On 16-02-26 02:29 AM, Jiri Pirko wrote:
> Fri, Feb 26, 2016 at 12:20:45AM CET, john.fastab...@gmail.com wrote:
>> In the initial implementation the only way to stop a rule from being
>> inserted into the hardware table was via the device feature flag.
>> However this doesn't work well when working on an end host system
>> where packets are expect to hit both the hardware and software
>> datapaths.
>>
>> For example we can imagine a rule that will match an IP address and
>> increment a field. If we install this rule in both hardware and
>> software we may increment the field twice. To date we have only
>> added support for the drop action so we have been able to ignore
>> these cases. But as we extend the action support we will hit this
>> example plus more such cases. Arguably these are not even corner
>> cases in many working systems these cases will be common.
>>
>> To avoid forcing the driver to always abort (i.e. the above example)

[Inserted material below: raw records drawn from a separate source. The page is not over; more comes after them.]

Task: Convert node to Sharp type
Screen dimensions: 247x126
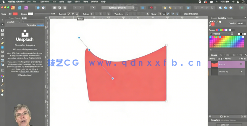Action: pos(69,14)
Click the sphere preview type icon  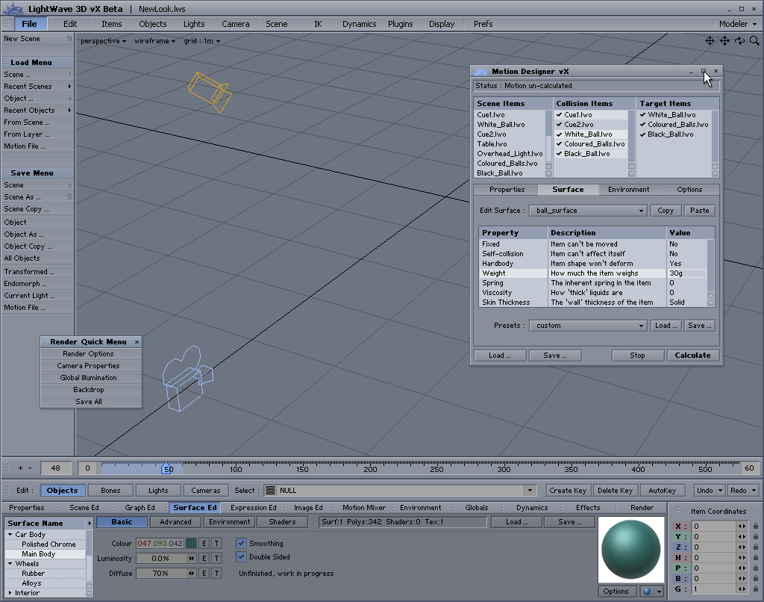648,592
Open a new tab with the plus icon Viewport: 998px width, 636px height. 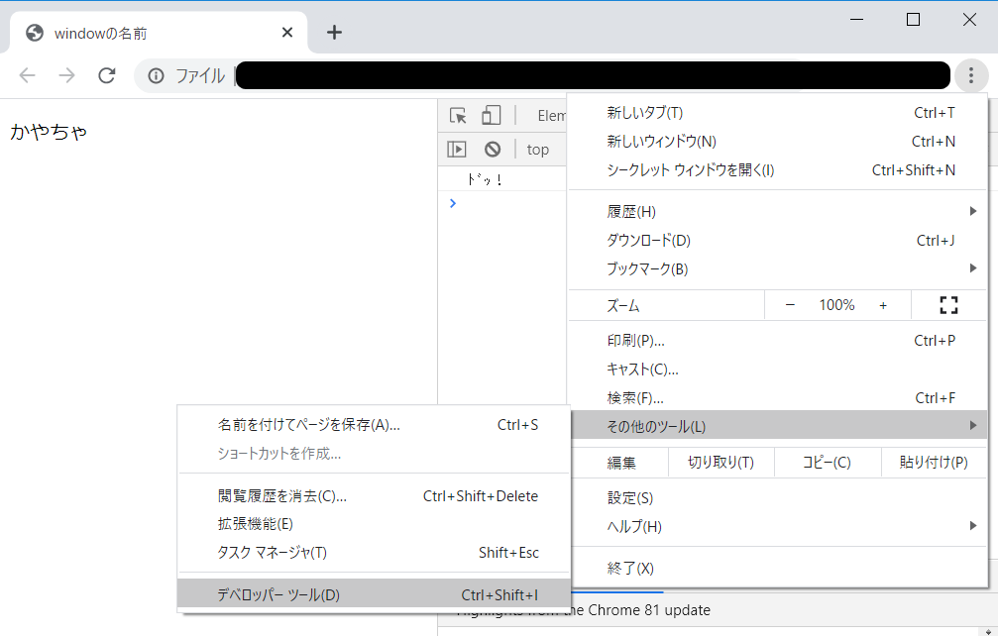pos(334,32)
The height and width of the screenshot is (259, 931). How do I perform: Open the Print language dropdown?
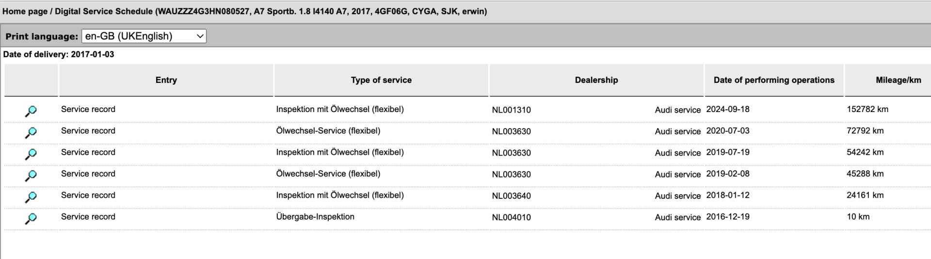[144, 36]
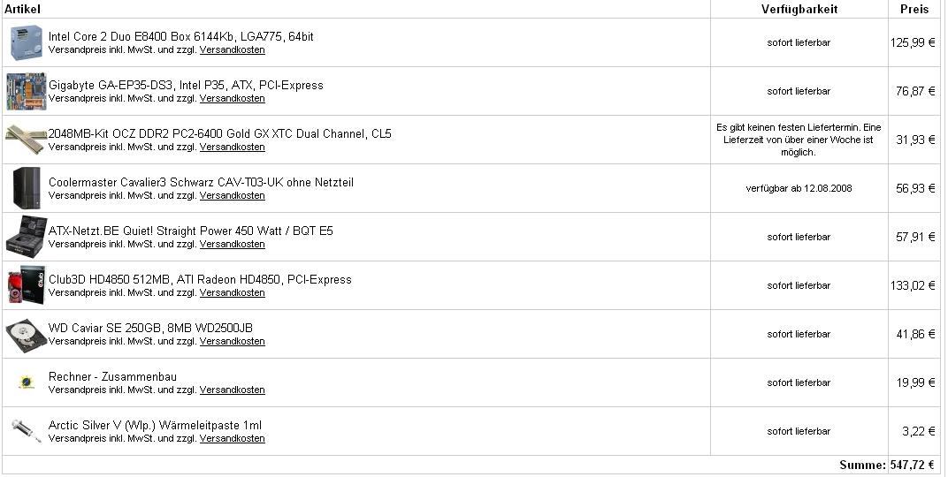The height and width of the screenshot is (477, 948).
Task: Click the Intel Core 2 Duo box image
Action: pyautogui.click(x=27, y=42)
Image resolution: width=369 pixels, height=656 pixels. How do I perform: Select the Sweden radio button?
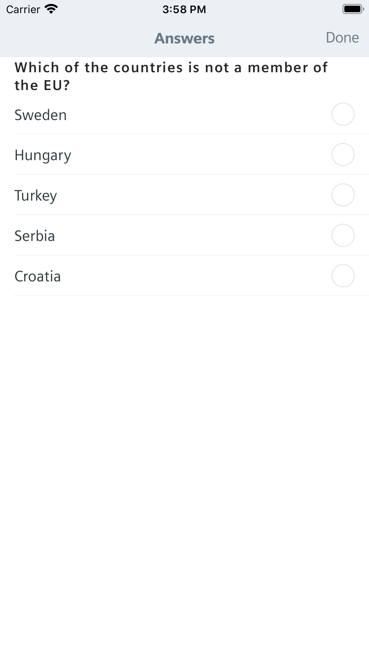click(x=343, y=114)
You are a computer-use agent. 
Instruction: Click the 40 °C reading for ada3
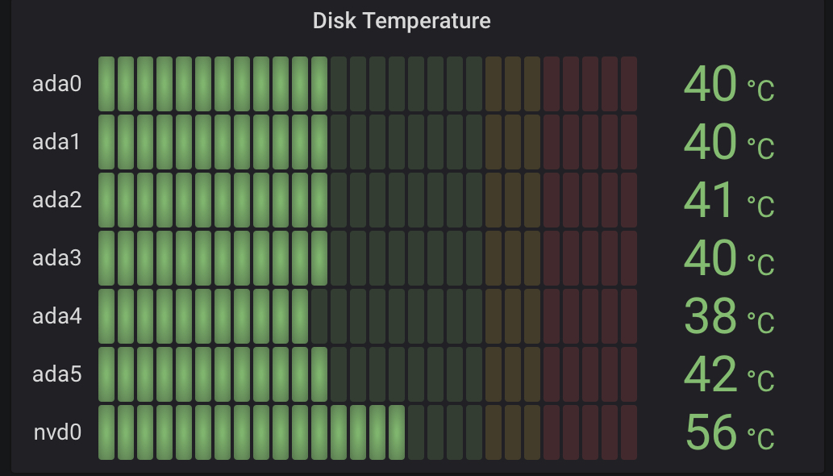coord(729,257)
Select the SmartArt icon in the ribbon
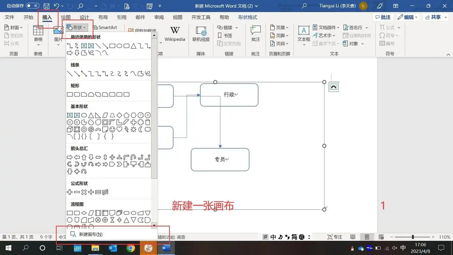 pos(105,27)
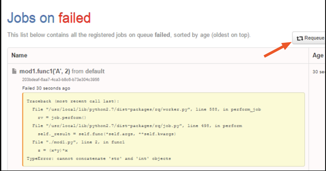Click the retweet icon on Requeue
The height and width of the screenshot is (171, 326).
coord(299,38)
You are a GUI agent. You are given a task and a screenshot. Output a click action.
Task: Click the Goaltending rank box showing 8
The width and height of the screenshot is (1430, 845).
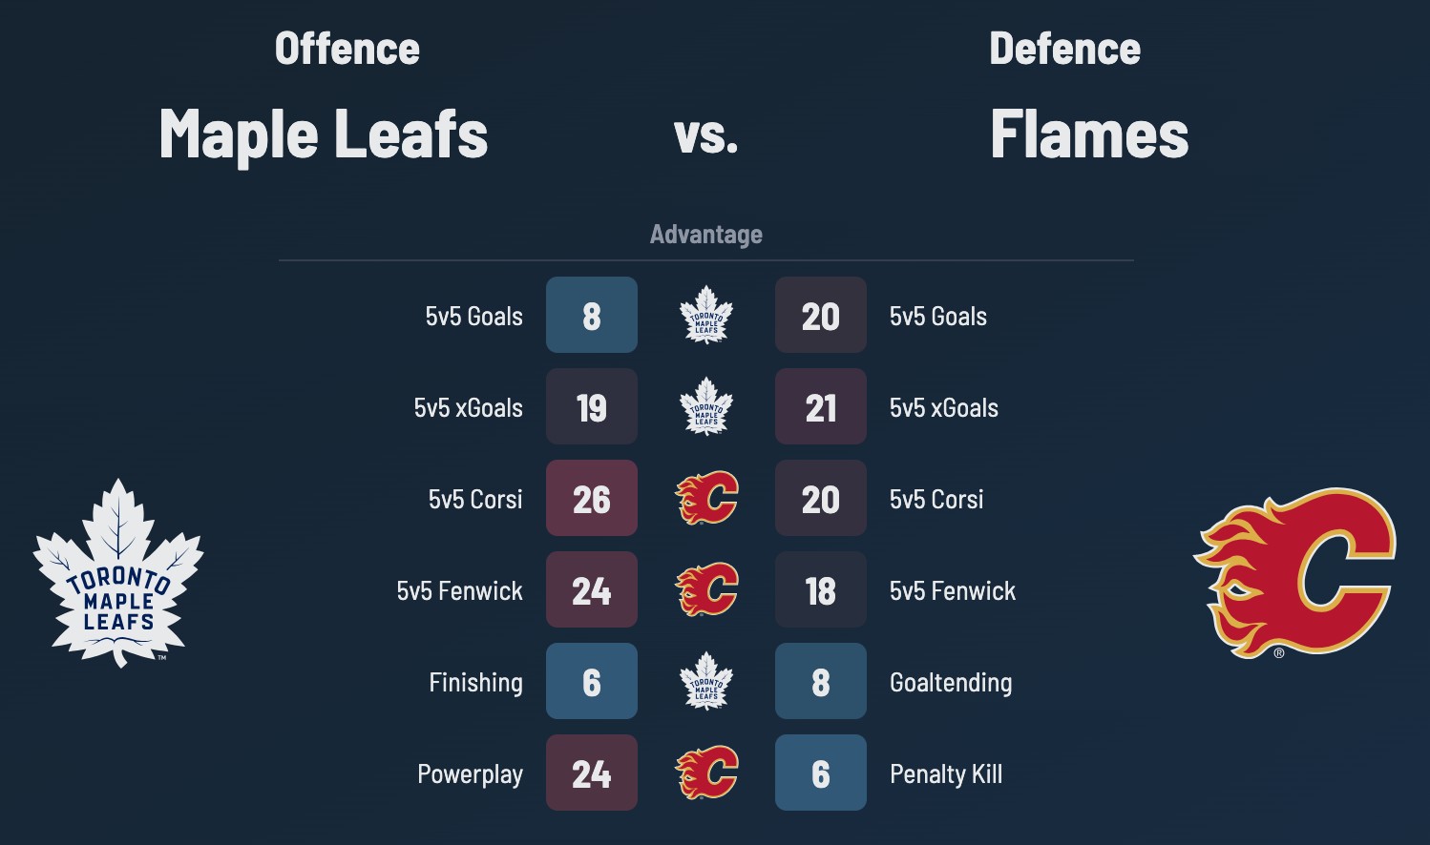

>> this patch adds a flag to add a rule in software only. A careful
>> user can use this flag to build software and hardware datapaths
>> that work together. One example we have found particularly useful
>> is to use hardware resources to set the skb->mark on the skb when
>> the match may be expensive to run in software but a mark lookup
>> in a hash table is cheap. The idea here is hardware can do in one
>> lookup what the u32 classifier may need to traverse multiple lists
>> and hash tables to compute. The flag is only passed down on inserts
>> on deletion to avoid stale references in hardware we always try
>> to remove a rule if it exists.
>>
>> The flags field is part of the classifier specific options. Although
>> it is tempting to lift this into the generic structure doing this
>> proves difficult do to how the tc netlink attributes are implemented
>> along with how the dump/change routines are called. There is also
>> precedence for putting seemingly generic pieces in the specific
>> classifier options such as TCA_U32_POLICE, TCA_U32_ACT, etc. So
>> although not ideal I've left FLAGS in the u32 options as well as it
>> simplifies the code greatly and user space has already learned how
>> to manage these bits ala 'tc' tool.
>>
>> Another thing if trying to update a rule we require the flags to
>> be unchanged. This is to force user space, software u32 and
>> the hardware u32 to keep in sync. Thanks to Simon Horman for
>> catching this case.
>>
>> Signed-off-by: John Fastabend <john.r.fastab...@intel.com>
>> ---
>> include/net/pkt_cls.h        |   13 +++++++++++--
>> include/uapi/linux/pkt_cls.h |    1 +
>> net/sched/cls_u32.c          |   37 +++++++++++++++++++++++++++----------
>> 3 files changed, 39 insertions(+), 12 deletions(-)
>>
>> diff --git a/include/net/pkt_cls.h b/include/net/pkt_cls.h
>> index 6096e96..42dc412 100644
>> --- a/include/net/pkt_cls.h
>> +++ b/include/net/pkt_cls.h
>> @@ -392,12 +392,21 @@ struct tc_cls_u32_offload {
>>      };
>> };
>>
>> -static inline bool tc_should_offload(struct net_device *dev)
>> +/* tca flags definitions */
>> +#define TCA_CLS_FLAGS_SOFTWARE 1
> 
> I'm sorry, the flag name is misleading to me.
> We have by default, both SW and HW.
> 
> Now this flag should say: "do not push to HW".
> 
> In future, there will be another flag saying: "do not push to SW".
> 
> So I suggest what I already suggested before:
> 
> TCA_CLS_FLAGS_SKIP_HW for this one and
> TCA_CLS_FLAGS_SKIP_KERNEL for the future one.
> 
> Sounds sane?
> 

Sounds reasonable I'll change it in the next revision.